In its defence, the issues FEMM deals with rarely come under the EU's competence. So it has to make do with non-binding own-initiative reports. Under this mandate, 35 have been adopted.

However, the EP has co-decision powers on trafficking in human beings and on maternity provisions (the rights of pregnant women and mothers). It has organised itself to deal with these, but it is no easy task. For the directive on the "rights, support and protection of victims of crime," FEMM had to fight hard to keep hold of a dossier which would otherwise have fallen into the hands - and those alone - of the Committee on Civil Liberties (LIBE). FEMM convinced the Greens and S&D presidents to involve themselves and finally the dispute was settled by the Conference of Presidents. FEMM became a partner with LIBE on the text. "We do not trust the FEMM committee to take forward a legislative dossier," says an EP civil servant, who prefers to remain anonymous. "We arrange things so that FEMM is associated with a more serious committee."

DISCREDITED WORK

FEMM's work does not give it a good name.
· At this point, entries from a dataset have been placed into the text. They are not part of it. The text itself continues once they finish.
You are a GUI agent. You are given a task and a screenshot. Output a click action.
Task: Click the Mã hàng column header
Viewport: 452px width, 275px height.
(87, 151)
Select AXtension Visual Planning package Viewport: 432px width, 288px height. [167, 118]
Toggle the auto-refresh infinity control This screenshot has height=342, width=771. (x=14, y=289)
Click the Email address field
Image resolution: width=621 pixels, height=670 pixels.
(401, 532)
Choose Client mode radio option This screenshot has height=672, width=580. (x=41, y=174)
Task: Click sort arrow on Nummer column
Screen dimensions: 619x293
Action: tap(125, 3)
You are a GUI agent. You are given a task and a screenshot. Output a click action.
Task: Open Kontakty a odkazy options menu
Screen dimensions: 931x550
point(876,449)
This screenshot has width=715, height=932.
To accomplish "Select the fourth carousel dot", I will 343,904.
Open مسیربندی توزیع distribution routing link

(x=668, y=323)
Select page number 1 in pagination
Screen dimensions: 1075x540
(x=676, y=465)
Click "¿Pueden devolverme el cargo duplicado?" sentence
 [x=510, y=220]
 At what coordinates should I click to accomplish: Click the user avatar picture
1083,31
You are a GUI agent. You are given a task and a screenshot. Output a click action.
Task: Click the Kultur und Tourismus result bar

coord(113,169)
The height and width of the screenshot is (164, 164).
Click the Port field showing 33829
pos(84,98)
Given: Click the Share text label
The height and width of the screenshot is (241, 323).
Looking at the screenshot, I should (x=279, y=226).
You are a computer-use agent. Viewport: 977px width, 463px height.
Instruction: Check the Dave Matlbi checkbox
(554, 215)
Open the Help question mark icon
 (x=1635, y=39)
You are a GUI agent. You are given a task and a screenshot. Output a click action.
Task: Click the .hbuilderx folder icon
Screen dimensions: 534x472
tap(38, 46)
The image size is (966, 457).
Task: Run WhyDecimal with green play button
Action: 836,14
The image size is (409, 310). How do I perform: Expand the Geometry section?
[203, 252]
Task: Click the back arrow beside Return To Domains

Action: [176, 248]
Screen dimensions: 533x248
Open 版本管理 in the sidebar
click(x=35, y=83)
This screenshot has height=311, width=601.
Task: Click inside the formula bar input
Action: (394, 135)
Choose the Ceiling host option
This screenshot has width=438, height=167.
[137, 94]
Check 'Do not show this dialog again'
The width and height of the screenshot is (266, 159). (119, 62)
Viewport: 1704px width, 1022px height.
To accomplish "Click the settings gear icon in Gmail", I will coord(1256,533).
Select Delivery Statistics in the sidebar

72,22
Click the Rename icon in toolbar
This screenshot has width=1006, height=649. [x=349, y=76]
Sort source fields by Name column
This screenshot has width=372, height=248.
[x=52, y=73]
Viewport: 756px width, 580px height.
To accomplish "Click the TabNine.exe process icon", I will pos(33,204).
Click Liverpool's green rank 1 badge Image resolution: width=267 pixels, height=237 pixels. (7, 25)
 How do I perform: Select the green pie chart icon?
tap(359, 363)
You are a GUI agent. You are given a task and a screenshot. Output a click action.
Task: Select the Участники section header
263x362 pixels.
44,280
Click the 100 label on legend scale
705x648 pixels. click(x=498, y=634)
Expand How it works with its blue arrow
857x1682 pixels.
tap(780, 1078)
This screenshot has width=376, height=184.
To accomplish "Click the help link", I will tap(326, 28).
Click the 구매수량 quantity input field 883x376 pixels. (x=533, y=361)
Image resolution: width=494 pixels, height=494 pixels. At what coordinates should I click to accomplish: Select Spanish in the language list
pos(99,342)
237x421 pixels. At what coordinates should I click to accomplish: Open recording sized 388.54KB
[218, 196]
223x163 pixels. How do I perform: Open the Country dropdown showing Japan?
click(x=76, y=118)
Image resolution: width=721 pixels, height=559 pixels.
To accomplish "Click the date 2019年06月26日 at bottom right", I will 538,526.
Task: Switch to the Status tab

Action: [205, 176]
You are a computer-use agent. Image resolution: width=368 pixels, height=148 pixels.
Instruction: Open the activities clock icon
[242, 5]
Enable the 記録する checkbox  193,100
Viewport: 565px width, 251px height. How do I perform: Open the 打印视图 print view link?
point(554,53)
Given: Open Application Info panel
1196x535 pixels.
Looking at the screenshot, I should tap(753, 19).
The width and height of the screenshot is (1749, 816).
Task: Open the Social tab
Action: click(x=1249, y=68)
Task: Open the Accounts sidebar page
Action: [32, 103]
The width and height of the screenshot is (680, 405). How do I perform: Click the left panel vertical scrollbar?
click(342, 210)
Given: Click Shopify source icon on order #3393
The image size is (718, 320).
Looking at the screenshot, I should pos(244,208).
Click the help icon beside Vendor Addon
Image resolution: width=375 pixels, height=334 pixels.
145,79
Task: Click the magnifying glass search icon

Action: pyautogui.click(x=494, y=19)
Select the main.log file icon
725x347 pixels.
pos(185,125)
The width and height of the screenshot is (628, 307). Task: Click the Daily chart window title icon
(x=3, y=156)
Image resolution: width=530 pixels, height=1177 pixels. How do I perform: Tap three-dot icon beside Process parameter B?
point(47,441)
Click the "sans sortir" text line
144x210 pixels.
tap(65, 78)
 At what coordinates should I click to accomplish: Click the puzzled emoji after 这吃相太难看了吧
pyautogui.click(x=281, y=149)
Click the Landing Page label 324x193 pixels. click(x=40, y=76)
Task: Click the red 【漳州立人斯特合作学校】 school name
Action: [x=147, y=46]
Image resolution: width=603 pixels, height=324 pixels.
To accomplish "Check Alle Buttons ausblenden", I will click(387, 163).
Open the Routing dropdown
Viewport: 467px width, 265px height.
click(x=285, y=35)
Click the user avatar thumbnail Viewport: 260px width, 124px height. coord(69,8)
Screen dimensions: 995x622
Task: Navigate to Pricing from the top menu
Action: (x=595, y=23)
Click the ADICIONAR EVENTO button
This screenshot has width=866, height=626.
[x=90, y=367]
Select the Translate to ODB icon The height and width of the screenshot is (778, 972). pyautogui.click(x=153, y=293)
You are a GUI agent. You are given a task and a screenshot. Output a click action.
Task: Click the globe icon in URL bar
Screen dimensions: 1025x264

The few legislative reports it has handled - on maternity leave and quotas on executive boards - have not yet seen the light of day. Yet in reality, member states are ultimately the ones to blame since the dossiers are blocked in the Council.

"FEMM's work is discredited because own-initiative reports coming out of FEMM and going to plenary are Christmas trees hung with a myriad of demands," says a civil servant. So much so that...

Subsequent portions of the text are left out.